Oddly, whether it's Gohana, or Jhajar before it, discussion on these issues seldom links up to those other, ongoing debates. For instance, that on reservation. No link is seen between any of this and the debates on social justice. On present SC / ST quotas. Or on the call for quotas in the private sector. Gohana actually has people who gained, if modestly, from reservation.
Against huge odds, Gohana's Balmikis snapped their chains. They educated their children. This is not easy. In schools, their boys and girls face the taunts of `upper' caste peers. (Across the country, large numbers of Dalit pupils drop out of school to escape such humiliation.) First, society places them under inhuman handicaps. Then we demand a "level playing field" against them in jobs and education.
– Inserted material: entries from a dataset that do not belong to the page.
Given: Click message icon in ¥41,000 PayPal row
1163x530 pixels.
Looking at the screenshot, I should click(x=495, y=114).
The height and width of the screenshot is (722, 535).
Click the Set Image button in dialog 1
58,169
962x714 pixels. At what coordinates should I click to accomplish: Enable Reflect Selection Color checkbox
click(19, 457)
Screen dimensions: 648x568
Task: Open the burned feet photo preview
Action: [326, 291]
The children of manual scavengers and other poor people return each evening to homes without electricity. And so cannot study in the way other kids can. They go back to homes without good books. They cannot afford "tuitions." They have no "connections" to land them jobs or seats. In the face of these odds, their achievements are admirable. A true level playing field could actually tilt the balance in their favour. For it would start by ending their handicaps. But look at the fury stoked by the mere idea of private colleges setting aside seats for such people. (Never mind that the Supreme Court judgment allows such colleges to create quotas for rich NRIs.)
Yet, Gohana's Dalits have achieved something more. Dalits in Haryana are now stepping into the public space in a way not seen too often. And Dalit women appear to be in the forefront of the protests. There is a lot of pressure on the government to act. The Congress' own Dalit MLAs are in the hot seat. All this is good. Yet there is a much larger house on fire. If only we could see it.